In the material starting at the line containing "Given: Open the Vault pool title" and ending at the line containing "[x=480, y=19]", substitute "tick box" for every "checkbox" and reproduce those lines with nothing else changed.

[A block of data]
----------------
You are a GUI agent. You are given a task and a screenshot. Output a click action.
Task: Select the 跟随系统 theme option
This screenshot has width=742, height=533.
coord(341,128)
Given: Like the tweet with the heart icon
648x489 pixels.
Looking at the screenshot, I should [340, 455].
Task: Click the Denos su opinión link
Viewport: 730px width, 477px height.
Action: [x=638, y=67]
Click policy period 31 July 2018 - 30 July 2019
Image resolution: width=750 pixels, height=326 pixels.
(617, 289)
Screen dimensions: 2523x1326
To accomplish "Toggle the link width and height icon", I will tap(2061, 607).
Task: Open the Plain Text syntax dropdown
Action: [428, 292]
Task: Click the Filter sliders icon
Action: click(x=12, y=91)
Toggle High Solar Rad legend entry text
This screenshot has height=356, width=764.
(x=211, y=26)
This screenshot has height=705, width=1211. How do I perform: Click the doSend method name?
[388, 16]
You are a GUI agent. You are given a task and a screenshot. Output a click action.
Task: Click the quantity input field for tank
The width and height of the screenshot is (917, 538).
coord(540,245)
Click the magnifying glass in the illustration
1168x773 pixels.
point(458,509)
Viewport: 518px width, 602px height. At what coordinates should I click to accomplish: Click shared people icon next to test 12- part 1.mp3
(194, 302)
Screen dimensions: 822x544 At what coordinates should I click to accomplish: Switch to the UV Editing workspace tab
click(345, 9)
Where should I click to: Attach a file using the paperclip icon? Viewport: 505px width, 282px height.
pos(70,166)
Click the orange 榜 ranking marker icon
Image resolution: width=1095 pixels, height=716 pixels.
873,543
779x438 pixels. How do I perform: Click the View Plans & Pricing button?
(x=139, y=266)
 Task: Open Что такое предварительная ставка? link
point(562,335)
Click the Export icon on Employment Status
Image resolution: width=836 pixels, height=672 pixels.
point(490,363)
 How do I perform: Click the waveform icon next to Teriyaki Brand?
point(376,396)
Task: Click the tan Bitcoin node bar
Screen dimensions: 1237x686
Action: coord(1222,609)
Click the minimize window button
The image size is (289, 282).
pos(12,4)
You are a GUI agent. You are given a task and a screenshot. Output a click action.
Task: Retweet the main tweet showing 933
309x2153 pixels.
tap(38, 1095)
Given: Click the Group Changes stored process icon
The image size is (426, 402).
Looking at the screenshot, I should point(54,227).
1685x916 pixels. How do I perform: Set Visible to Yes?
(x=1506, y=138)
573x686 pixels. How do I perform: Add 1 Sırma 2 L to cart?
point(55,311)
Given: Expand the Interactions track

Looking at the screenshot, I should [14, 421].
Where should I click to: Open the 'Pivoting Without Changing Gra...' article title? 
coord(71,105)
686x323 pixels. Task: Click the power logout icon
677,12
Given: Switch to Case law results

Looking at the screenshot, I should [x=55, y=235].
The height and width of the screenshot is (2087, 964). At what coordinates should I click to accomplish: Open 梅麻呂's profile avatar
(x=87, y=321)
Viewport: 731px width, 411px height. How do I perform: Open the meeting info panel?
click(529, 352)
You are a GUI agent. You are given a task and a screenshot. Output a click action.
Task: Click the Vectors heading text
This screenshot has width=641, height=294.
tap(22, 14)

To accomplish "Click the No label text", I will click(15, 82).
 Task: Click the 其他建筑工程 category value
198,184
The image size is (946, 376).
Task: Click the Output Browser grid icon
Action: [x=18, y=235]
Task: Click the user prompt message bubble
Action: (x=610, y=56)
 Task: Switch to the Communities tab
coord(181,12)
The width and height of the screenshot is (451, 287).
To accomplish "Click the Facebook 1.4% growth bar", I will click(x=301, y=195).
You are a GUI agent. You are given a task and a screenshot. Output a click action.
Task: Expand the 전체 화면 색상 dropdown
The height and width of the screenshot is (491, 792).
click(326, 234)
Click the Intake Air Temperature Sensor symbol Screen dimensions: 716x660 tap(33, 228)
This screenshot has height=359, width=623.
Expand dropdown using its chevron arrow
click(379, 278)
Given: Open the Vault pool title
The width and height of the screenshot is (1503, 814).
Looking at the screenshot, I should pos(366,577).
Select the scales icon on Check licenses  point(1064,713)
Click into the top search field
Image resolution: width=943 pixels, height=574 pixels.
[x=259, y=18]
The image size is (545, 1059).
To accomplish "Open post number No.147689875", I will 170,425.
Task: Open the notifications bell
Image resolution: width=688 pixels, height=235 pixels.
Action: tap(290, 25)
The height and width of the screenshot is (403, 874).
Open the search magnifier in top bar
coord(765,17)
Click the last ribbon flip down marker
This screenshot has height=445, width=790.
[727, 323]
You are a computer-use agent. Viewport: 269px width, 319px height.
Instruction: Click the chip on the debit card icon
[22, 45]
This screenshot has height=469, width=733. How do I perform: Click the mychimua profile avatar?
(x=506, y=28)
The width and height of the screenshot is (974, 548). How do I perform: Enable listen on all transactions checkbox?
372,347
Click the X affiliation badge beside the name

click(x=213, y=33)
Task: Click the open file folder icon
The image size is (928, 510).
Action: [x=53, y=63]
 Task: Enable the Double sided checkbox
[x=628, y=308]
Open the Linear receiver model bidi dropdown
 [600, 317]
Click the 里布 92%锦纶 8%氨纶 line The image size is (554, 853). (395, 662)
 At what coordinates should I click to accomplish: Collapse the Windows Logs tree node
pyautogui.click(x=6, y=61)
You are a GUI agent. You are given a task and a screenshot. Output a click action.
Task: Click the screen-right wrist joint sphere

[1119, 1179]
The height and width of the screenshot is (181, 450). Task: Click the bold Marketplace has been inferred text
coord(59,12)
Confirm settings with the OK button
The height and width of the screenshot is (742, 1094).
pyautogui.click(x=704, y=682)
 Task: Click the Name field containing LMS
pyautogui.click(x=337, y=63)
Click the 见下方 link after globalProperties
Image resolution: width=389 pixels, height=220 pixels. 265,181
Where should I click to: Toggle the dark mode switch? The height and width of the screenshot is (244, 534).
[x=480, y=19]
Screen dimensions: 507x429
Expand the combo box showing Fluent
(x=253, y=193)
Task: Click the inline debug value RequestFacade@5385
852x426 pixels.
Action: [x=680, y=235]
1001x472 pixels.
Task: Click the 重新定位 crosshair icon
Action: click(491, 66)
----------------
ANSWER IN FULL »
Given: Open the Vault pool title
The width and height of the screenshot is (1503, 814).
Looking at the screenshot, I should pos(366,577).
Select the scales icon on Check licenses  point(1064,713)
Click into the top search field
Image resolution: width=943 pixels, height=574 pixels.
[x=259, y=18]
The image size is (545, 1059).
To accomplish "Open post number No.147689875", I will 170,425.
Task: Open the notifications bell
Image resolution: width=688 pixels, height=235 pixels.
Action: tap(290, 25)
The height and width of the screenshot is (403, 874).
Open the search magnifier in top bar
coord(765,17)
Click the last ribbon flip down marker
This screenshot has height=445, width=790.
[727, 323]
You are a computer-use agent. Viewport: 269px width, 319px height.
Instruction: Click the chip on the debit card icon
[22, 45]
This screenshot has height=469, width=733. How do I perform: Click the mychimua profile avatar?
(x=506, y=28)
The width and height of the screenshot is (974, 548). How do I perform: Enable listen on all transactions tick box?
372,347
Click the X affiliation badge beside the name

click(x=213, y=33)
Task: Click the open file folder icon
The image size is (928, 510).
Action: [x=53, y=63]
 Task: Enable the Double sided tick box
[x=628, y=308]
Open the Linear receiver model bidi dropdown
 [600, 317]
Click the 里布 92%锦纶 8%氨纶 line The image size is (554, 853). (395, 662)
 At what coordinates should I click to accomplish: Collapse the Windows Logs tree node
pyautogui.click(x=6, y=61)
You are a GUI agent. You are given a task and a screenshot. Output a click action.
Task: Click the screen-right wrist joint sphere

[1119, 1179]
The height and width of the screenshot is (181, 450). Task: Click the bold Marketplace has been inferred text
coord(59,12)
Confirm settings with the OK button
The height and width of the screenshot is (742, 1094).
pyautogui.click(x=704, y=682)
 Task: Click the Name field containing LMS
pyautogui.click(x=337, y=63)
Click the 见下方 link after globalProperties
Image resolution: width=389 pixels, height=220 pixels. 265,181
Where should I click to: Toggle the dark mode switch? The height and width of the screenshot is (244, 534).
[x=480, y=19]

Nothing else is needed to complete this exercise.